Congress sets growth target at 7-7.5 percent in 2011

The Vietnamese National Assembly Monday approved the country's socio-economic development plan for 2011, setting the economic growth at 7 to 7.5 percent and CPI under 7 percent in 2011.

Artisans make handicraft products from bamboo for export to the US. (Photo: Duc Thanh/SGGP)
Artisans make handicraft products from bamboo for export to the US. (Photo: Duc Thanh/SGGP)

In the 2011 plan the NA focused on jobs with the goal of 1.6 million jobs, reducing poor households by 2 percent.

In order to achieve the goals, the NA agreed six measure groups to strengthen macroeconomic policies, ensuring trade balance and foster economic development.

The NA will implement strong measures including stimulating export increase, closely controlling import, flexibly and initiatively regulating monetary policy, strictly managing the gold and exchange markets.

The NA also required all state-owned companies to focus on their major investment field, avoid spreading investment. The NA asked state owned companies to clear their business results and imposed stringent compliance audit regulations on them.

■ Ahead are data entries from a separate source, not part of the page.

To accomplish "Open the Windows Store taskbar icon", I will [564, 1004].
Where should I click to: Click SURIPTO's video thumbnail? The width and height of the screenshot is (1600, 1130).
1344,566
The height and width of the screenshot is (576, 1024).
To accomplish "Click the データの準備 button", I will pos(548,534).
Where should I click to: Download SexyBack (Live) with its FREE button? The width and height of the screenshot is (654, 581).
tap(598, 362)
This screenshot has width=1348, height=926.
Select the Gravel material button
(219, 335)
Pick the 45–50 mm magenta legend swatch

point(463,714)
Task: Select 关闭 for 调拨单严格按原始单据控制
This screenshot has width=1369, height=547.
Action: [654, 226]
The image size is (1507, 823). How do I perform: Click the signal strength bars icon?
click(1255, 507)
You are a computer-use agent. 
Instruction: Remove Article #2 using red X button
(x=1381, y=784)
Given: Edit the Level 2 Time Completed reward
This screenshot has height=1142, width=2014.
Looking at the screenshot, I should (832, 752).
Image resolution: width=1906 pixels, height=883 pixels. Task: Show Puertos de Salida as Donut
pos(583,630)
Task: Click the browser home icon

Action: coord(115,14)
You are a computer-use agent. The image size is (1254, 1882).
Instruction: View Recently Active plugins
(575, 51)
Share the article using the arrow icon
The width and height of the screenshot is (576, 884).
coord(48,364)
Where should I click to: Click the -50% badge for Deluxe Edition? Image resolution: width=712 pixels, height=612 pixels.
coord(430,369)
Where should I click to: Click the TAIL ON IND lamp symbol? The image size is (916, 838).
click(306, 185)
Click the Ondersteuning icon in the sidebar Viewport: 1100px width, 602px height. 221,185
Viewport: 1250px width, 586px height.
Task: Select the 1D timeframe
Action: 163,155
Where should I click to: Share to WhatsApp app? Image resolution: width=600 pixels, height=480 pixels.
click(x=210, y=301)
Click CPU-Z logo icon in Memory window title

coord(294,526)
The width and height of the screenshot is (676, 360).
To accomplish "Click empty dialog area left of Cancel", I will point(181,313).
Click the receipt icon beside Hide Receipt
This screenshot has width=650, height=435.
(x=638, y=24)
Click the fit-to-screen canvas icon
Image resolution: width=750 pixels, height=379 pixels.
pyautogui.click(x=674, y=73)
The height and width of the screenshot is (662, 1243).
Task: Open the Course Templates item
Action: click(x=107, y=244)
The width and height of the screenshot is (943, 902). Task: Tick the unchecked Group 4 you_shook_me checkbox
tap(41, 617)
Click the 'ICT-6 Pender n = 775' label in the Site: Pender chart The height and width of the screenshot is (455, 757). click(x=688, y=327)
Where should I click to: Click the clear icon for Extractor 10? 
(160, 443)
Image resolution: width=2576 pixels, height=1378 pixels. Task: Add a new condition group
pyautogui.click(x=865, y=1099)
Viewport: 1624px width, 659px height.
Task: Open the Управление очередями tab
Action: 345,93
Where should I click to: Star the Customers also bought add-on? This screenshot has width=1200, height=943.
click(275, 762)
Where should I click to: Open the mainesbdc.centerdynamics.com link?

In the plan, the NA also ask the Government to deploy timely social welfare policies, resolve environment pollution, continue the administration reform and intensify the fight against corruption.

Under the plan, forest planting projects invested by foreign capital in sensitive places to national defense and security will be withdrawn investment licenses and forests will be given to farmers or army forces.

Evaluating the effectuation of the social-economic development plan in 2010 at the meeting session, the NA said that the country reached most targets in the plan despite a lot challenges.

GDP is predicted at 6.7 percent. Export demonstrated a remarkable increase of 19.1 percent, three times higher than that of last year.

However, like last year the NA said that the economic growth was unsustainable, investment effects showed low while trade gap was still big and budget expenditure was so high, commodities’ prices increased rather fast, causing risks of high inflation.